What the task requires: No pictures go in the copy. Restate, word for word, each line from the one containing "This screenshot has width=644, height=304." through the last line below.

Data for processing:
___

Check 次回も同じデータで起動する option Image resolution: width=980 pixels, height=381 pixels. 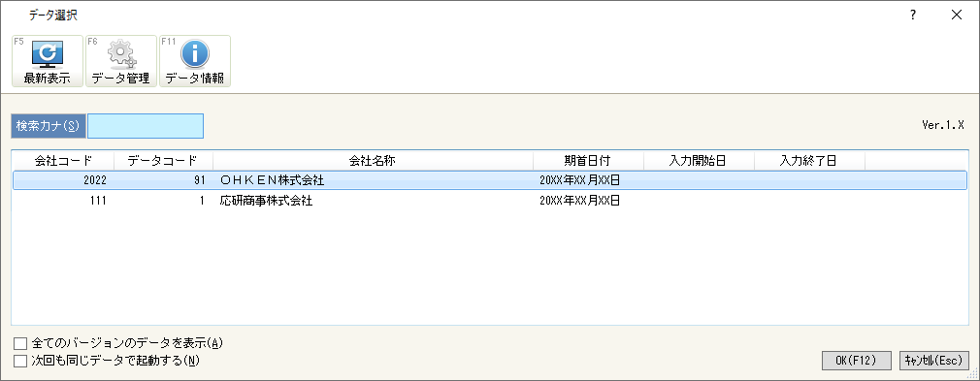[x=21, y=361]
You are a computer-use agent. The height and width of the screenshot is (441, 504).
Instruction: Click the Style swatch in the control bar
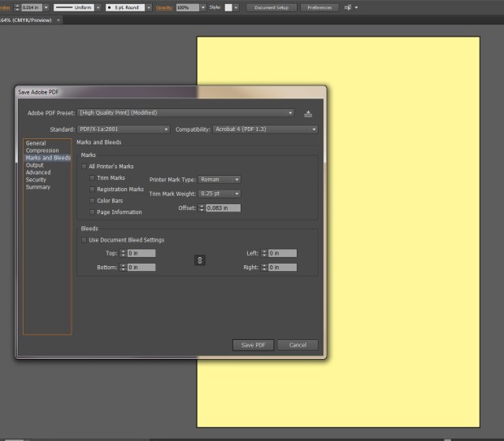(x=228, y=7)
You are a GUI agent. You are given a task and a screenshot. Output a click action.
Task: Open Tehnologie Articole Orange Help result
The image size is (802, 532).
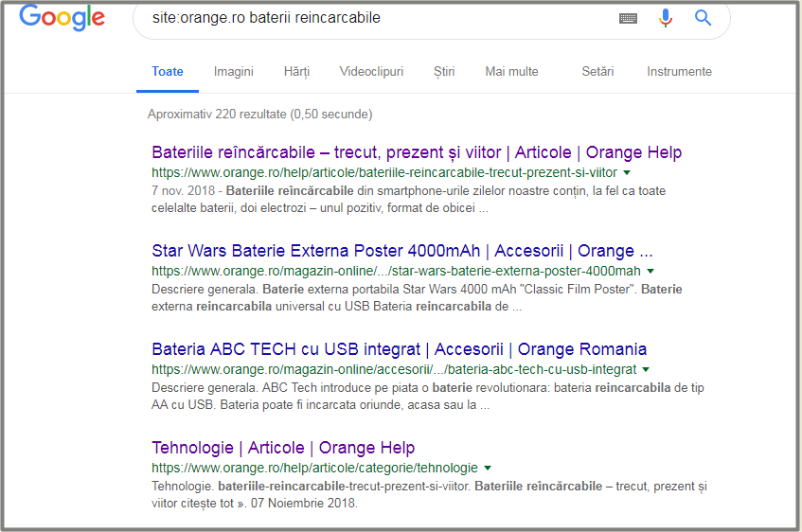point(283,448)
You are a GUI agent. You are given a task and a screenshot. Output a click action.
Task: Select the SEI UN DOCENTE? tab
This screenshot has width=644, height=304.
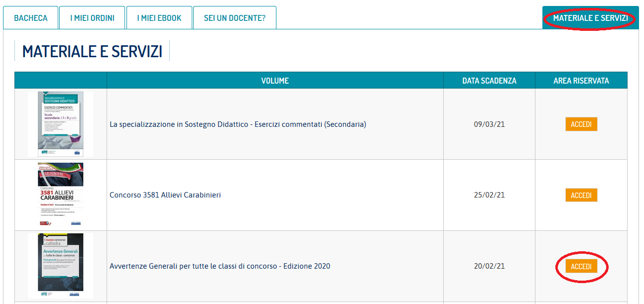pos(235,18)
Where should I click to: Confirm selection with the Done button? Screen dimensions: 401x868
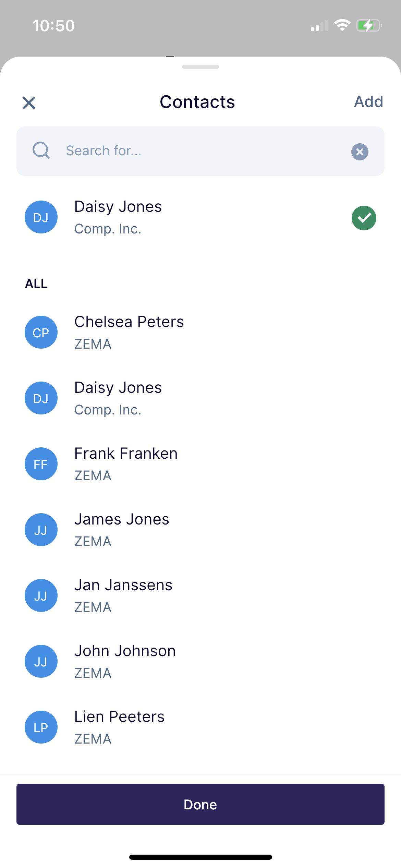pyautogui.click(x=201, y=804)
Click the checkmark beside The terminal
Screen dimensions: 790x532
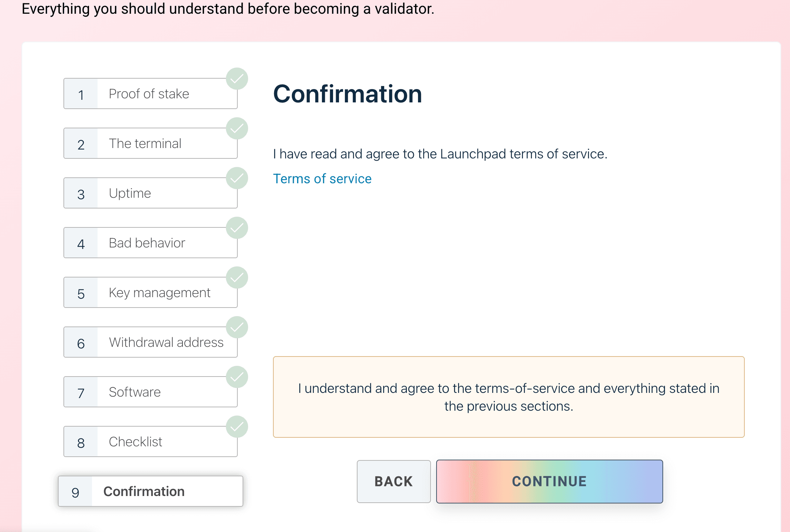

___

Answer box:
This screenshot has width=644, height=304.
pos(235,18)
Where should I click to: Confirm selection with the Done button? Screen dimensions: 401x868
pyautogui.click(x=201, y=804)
Click the checkmark beside The terminal
Screen dimensions: 790x532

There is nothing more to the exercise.